## Exercise instructions
Please quote exactly the lines below from the line containing "For every named" to the line containing "[Modal Overlay Box Frame] (390, 1288)", both lines included, and nothing else.

## Dataset records
○ ○ ○

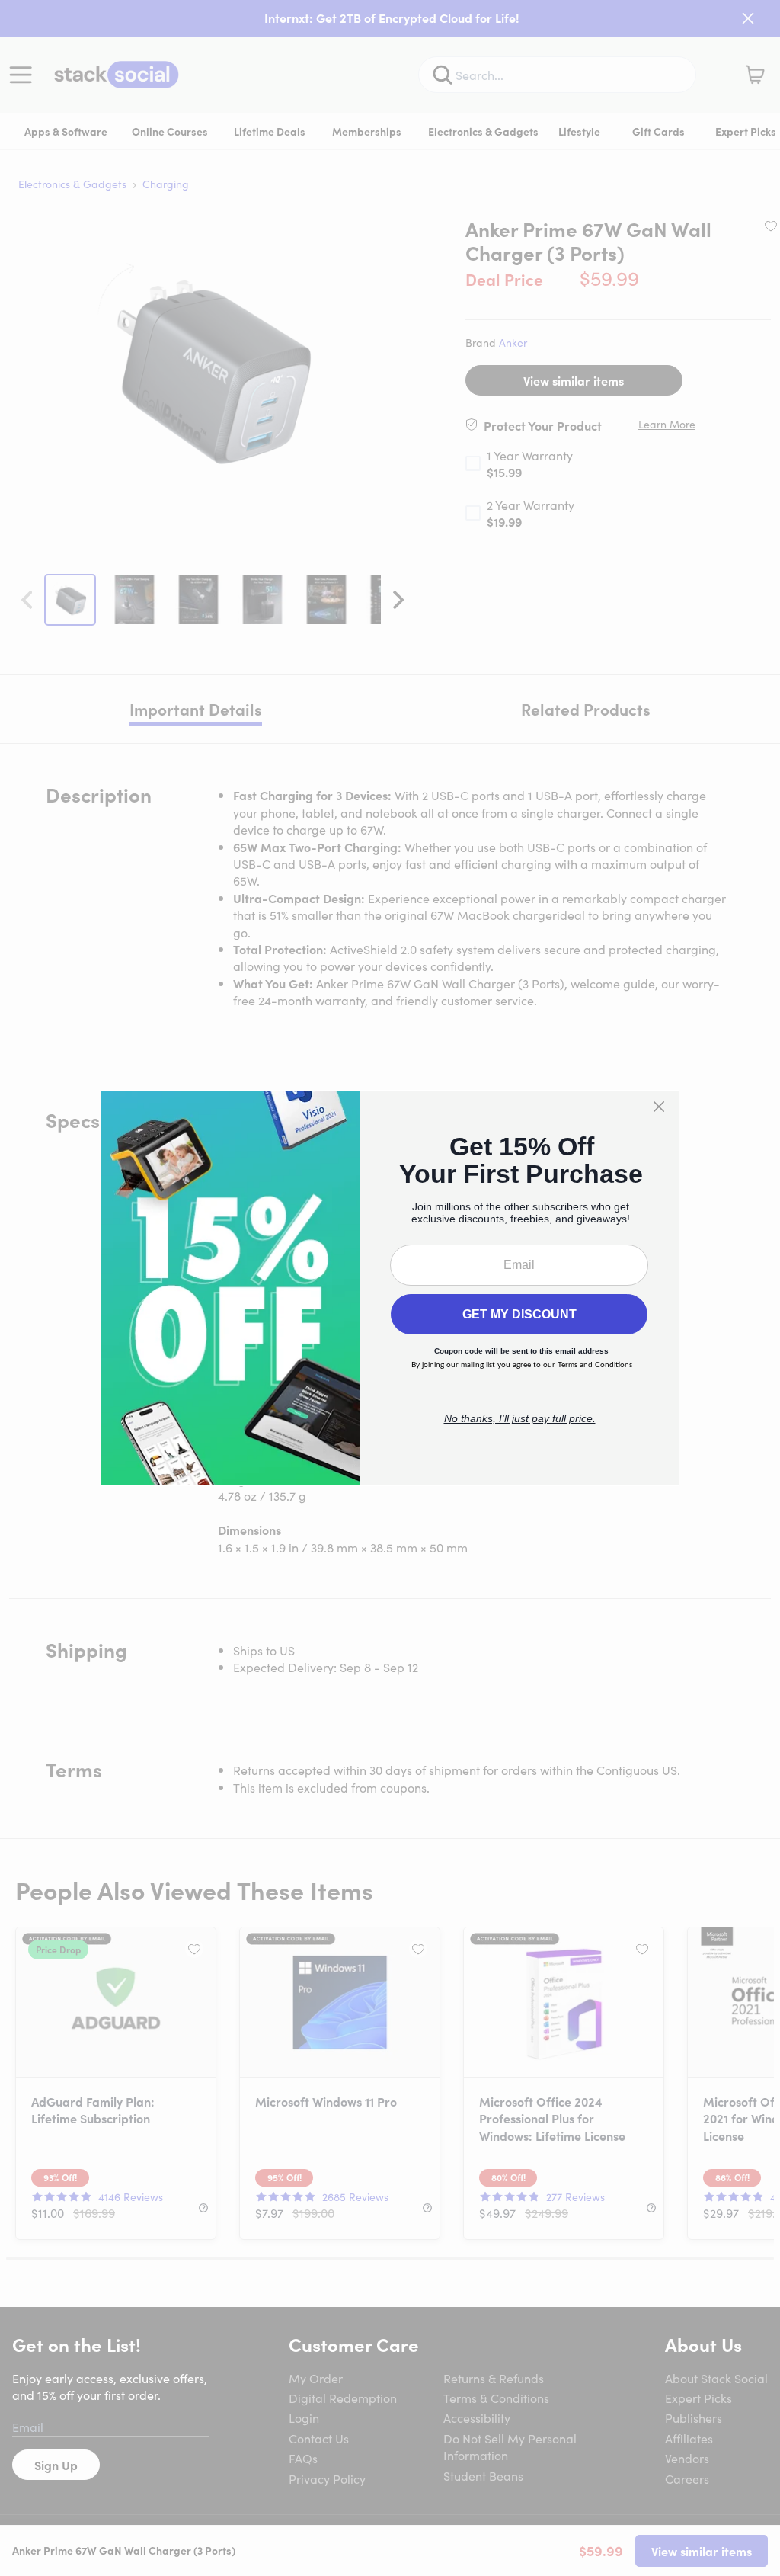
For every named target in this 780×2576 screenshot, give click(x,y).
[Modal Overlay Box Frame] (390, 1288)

○ ○ ○

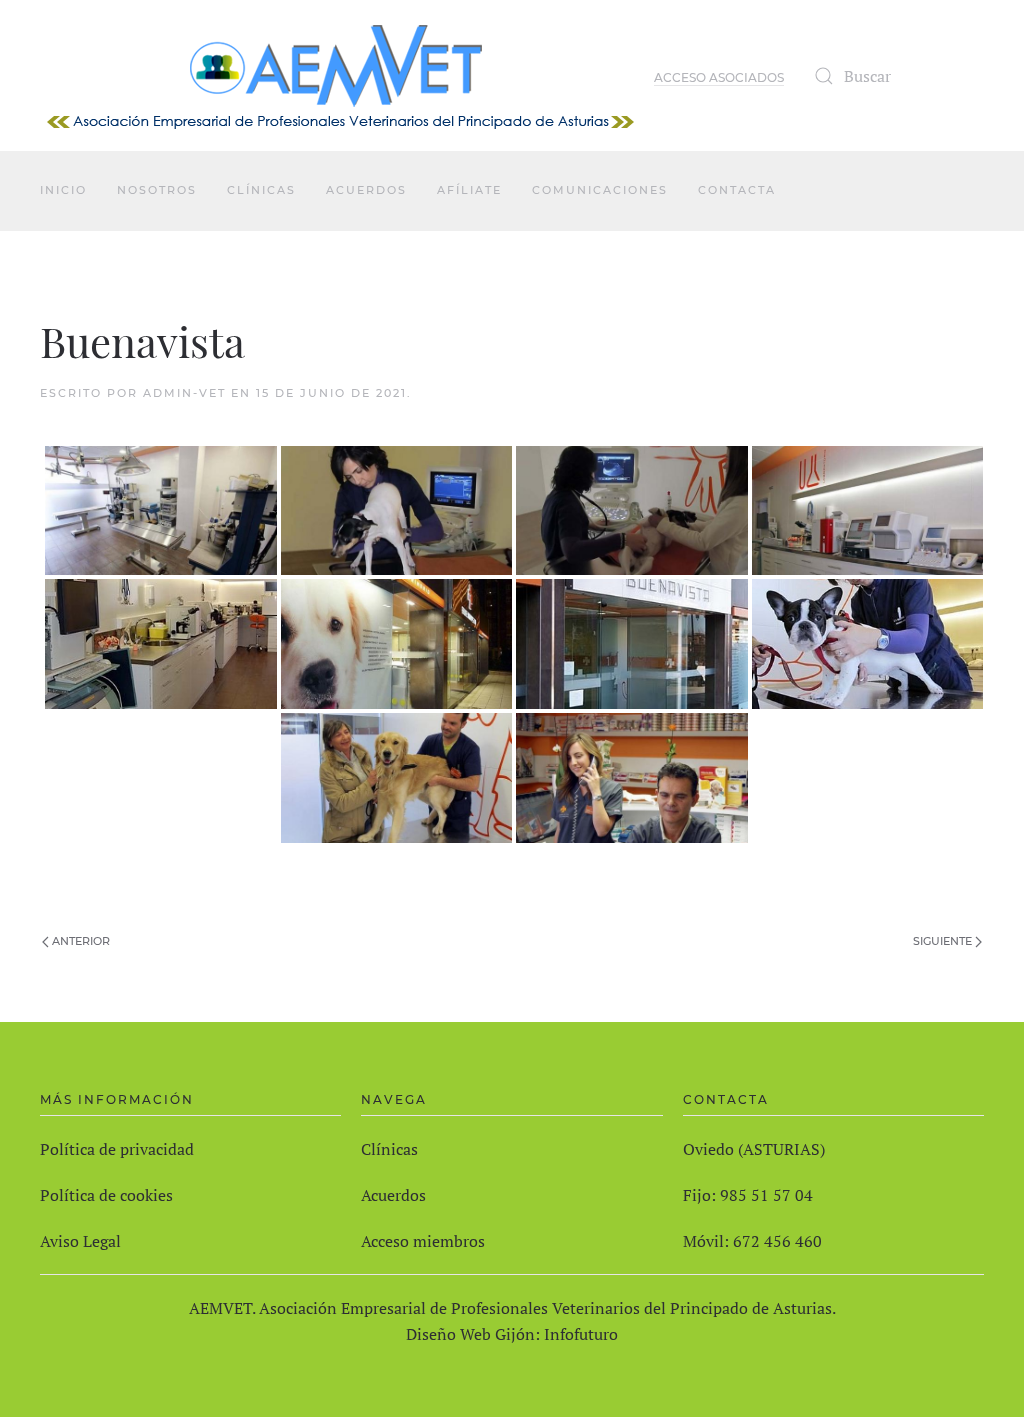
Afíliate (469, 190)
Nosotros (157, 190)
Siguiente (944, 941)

○ ○ ○

## Result for this exercise
For every named target in this 780×2576 screenshot, give click(x,y).
[Modal Overlay Box Frame] (390, 1288)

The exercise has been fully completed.